Required task
In the entries below, change "scrollbar" to "scroll bar" and keep every other part of the lines the same.

* Begin Data lines *

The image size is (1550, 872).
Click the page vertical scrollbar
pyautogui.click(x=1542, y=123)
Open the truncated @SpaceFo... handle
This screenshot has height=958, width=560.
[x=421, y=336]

* End Data lines *

Problem solution
The image size is (1550, 872).
Click the page vertical scroll bar
pyautogui.click(x=1542, y=123)
Open the truncated @SpaceFo... handle
This screenshot has height=958, width=560.
[x=421, y=336]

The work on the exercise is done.